大志くんに恋をした時点で負けは確定している。
この恋はどうやったって、成就しない。
好かれないのだから、嫌われないようにするしかないのだ。
それでも愛されたいと願わずにはいられないし、好きになってもらいたいという欲求がないわけじゃない。好きなのだから、そんなの当たり前にある感情だ。

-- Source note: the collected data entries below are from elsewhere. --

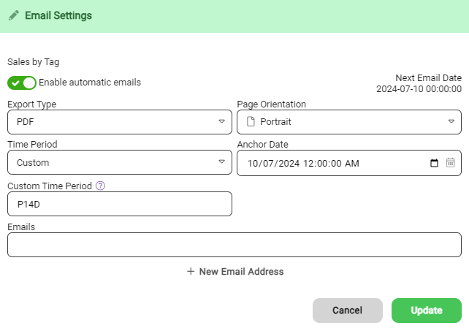Viewport: 469px width, 331px height.
Task: Click the Email Settings heading text
Action: (58, 15)
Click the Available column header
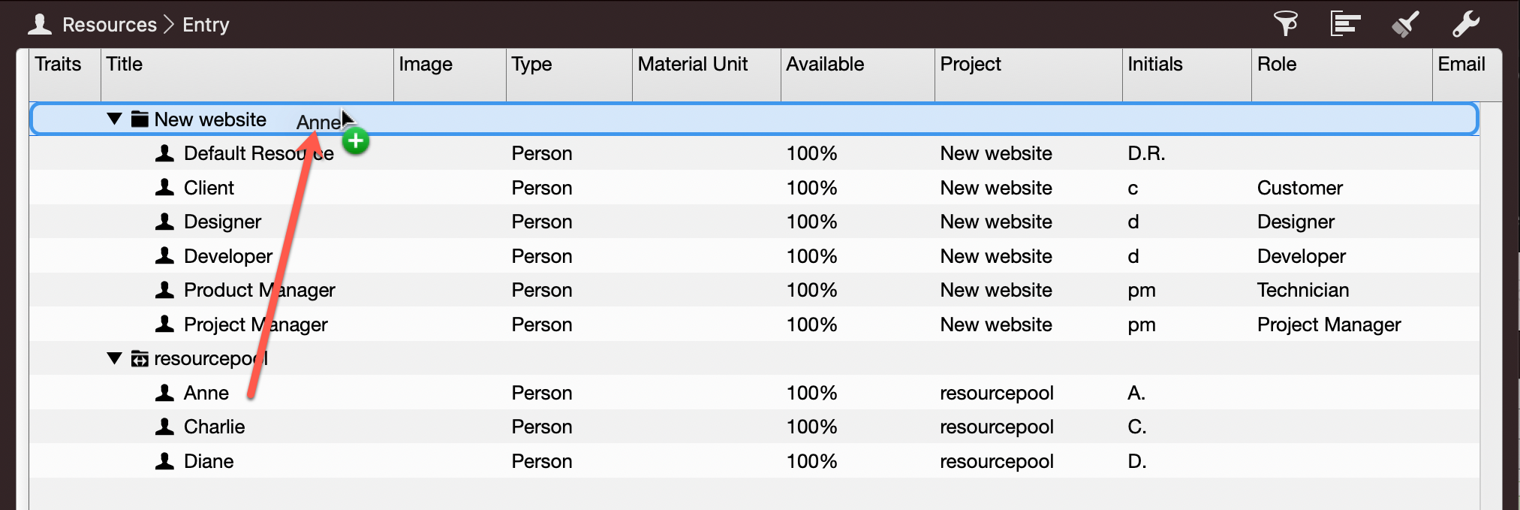 point(825,65)
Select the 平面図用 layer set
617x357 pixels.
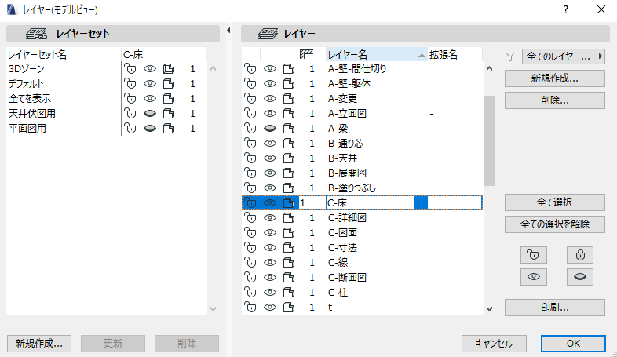pos(27,129)
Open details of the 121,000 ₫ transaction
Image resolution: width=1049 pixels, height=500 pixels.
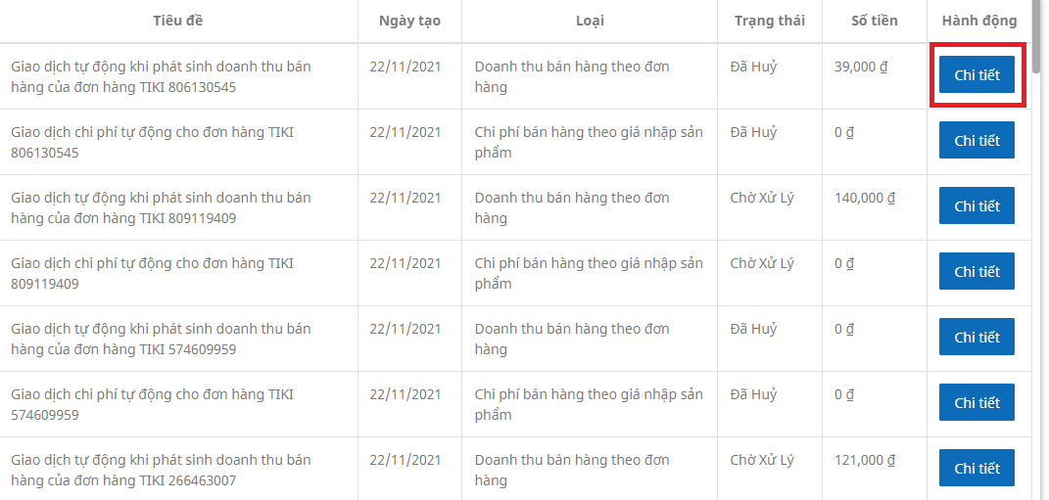977,469
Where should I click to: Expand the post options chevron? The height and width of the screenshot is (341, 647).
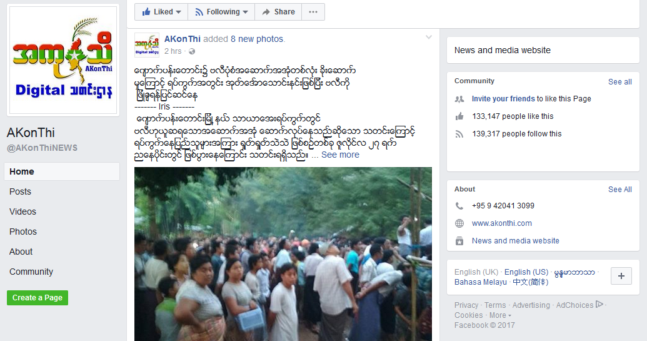click(429, 37)
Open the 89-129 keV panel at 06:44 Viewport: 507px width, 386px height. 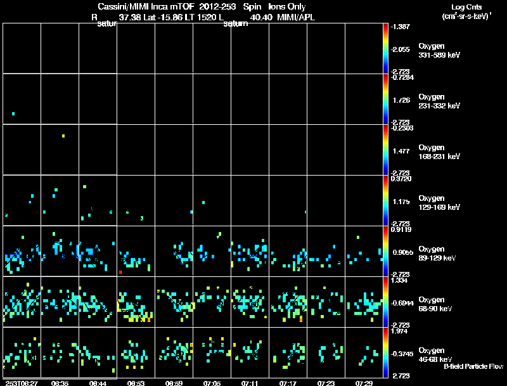[x=98, y=251]
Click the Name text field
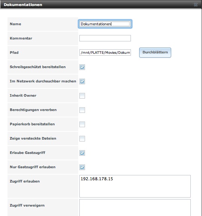The image size is (202, 216). (105, 24)

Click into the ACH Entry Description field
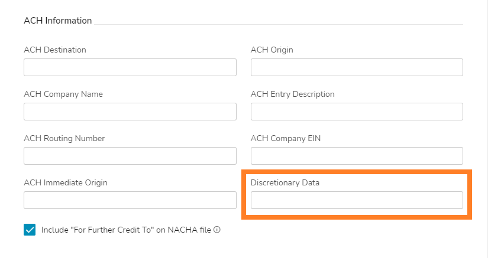click(357, 112)
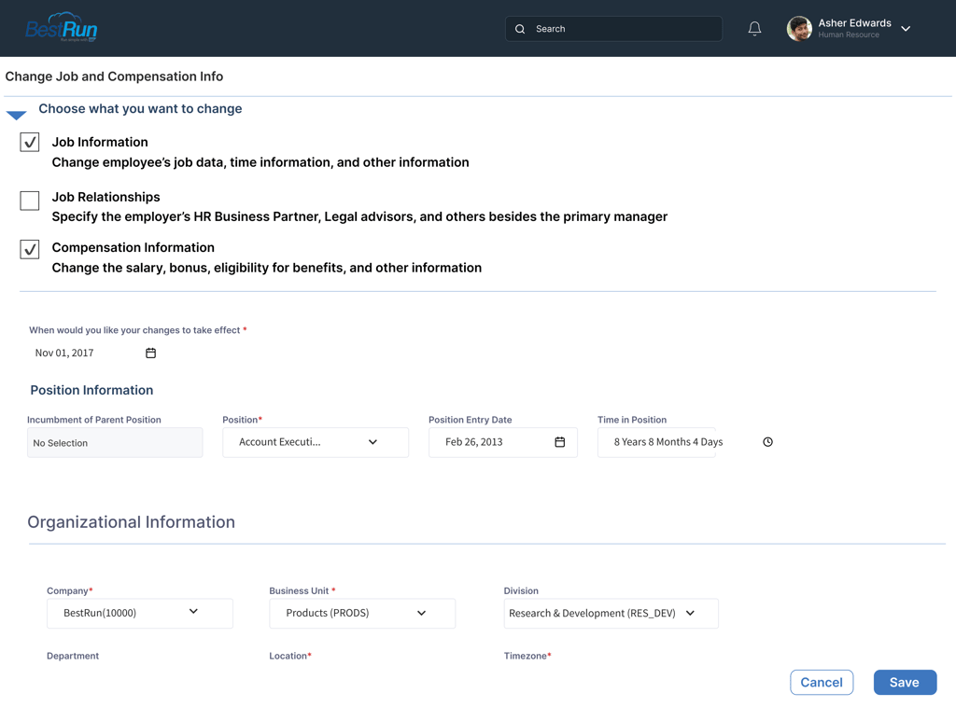Screen dimensions: 956x707
Task: Open the Asher Edwards account menu
Action: [x=905, y=29]
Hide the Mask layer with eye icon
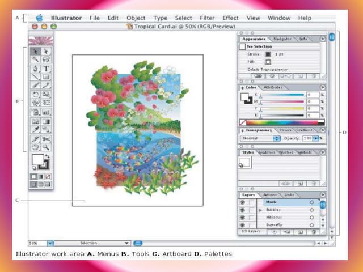 tap(243, 202)
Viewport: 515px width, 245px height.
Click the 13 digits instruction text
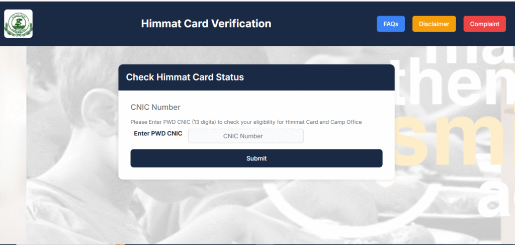(x=246, y=122)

いかに隠し通すかが、この恋を長持ちさせる鍵なんじゃないかと、勝手に思っている。
失恋したくない。たとえ、永遠に片想いでも……。
振られるぐらいなら、告白なんてしないし。友だちって思ってくれているなら、それでいい。
「あとさ、噂で聞いたんだけど……」
「ん?」
「図書室でももちゃんのこと庇って、大志くんが隣のクラスの佐藤くんにすごい形相で怒ってたって、噂になってるよ」
「えっ」
……知らなかった。
言葉を失って「なにがあったの?大志くん、温厚な人なのに、怒るなんて只事じゃないよね?」と続ける目の前の彼女になにも言うことができない。
噂に……なってるんだ。
大丈夫かな。大志くんのこと、困らせてはいないだろうか。
私のせいで、大志くんのイメージが下がったり、変な噂になっちゃうのは、本当に避けたい。
「なにしてるの?」
ふと私たちの間に入ってきたのは、まさに話題の張本人である大志くんであった。
驚いていると「行こう?」と王子様スマイルを見せつけた。それに目がハートになったクラスメイトが「うんっ」と声も高くなる。